Non vorremmo trovarci nei panni del tenore Jonas Kaufmann, il magnifico cantante tedesco che sarà protagonista di Lohengrin, l'opera romantica di Richard Wagner scelta per aprire, il 7 dicembre, la stagione del Teatro alla Scala, che celebrerà il bicentenario della nascita di Verdi e Wagner. E il perché sarà detto più avanti.

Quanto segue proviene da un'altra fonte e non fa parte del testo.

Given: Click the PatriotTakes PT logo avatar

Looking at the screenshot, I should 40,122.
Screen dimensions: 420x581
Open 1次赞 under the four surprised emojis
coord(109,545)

Riepiloghiamo: Lohengrin è un cavaliere errante che giunge dal reame incantato di Monsalvato per soccorrere la principessa Elsa di Brabante, accusata di aver rapito e ucciso il proprio fratello per usurparne il trono. Epoca e luogo d'azione: il nono secolo dopo Cristo sulle rive della Schelda. Alle accuse violente del conte Telramondo, Elsa risponde invocando l'aiuto di un misterioso cavaliere apparsole in sogno. Si invoca allora il «giudizio di Dio», e il cavaliere-difensore giunge su una navicella guidata da un cigno. Alla fine dell'opera, quando il misterioso Lohengrin ha dovuto rivelare donde veniva, il cigno si trasforma nello scomparso Goffredo di Brabante, fratello di Elsa.
Non bisogna essere Ludwig II di Baviera, gran protettore di Wagner, o Adolf Hitler, gran protettore della famiglia Wagner identificatosi nel cavaliere e nel cigno, per capire la pregnanza simbolica del candido volatile. Ciò premesso, il regista dello spettacolo scaligero, Klaus Guth, ha annunciato in un'intervista a Classic Voice la soppressione del cigno, da lui considerato «poco importante». Inoltre, Guth ha spiegato di voler spostare l'azione dal Medioevo al tempo di Wagner, in quanto culla del sistema capitalistico-finanziario-politico in cui oggi siamo immersi. Scontati quindi i «parallelismi» con la nostra epoca. «Attualizzare» è una scelta innovativa? In realtà ci avevano già pensato quasi quarant'anni fa Patrice Chérau e Pierre Boulez per il famoso Ring a Bayreuth, a sua volta ispirato alla lettura metaforica di George Bernard Shaw.
Torniamo all'ingresso in scena di Lohengrin. Per prima cosa il cavaliere ringrazia il «caro cigno».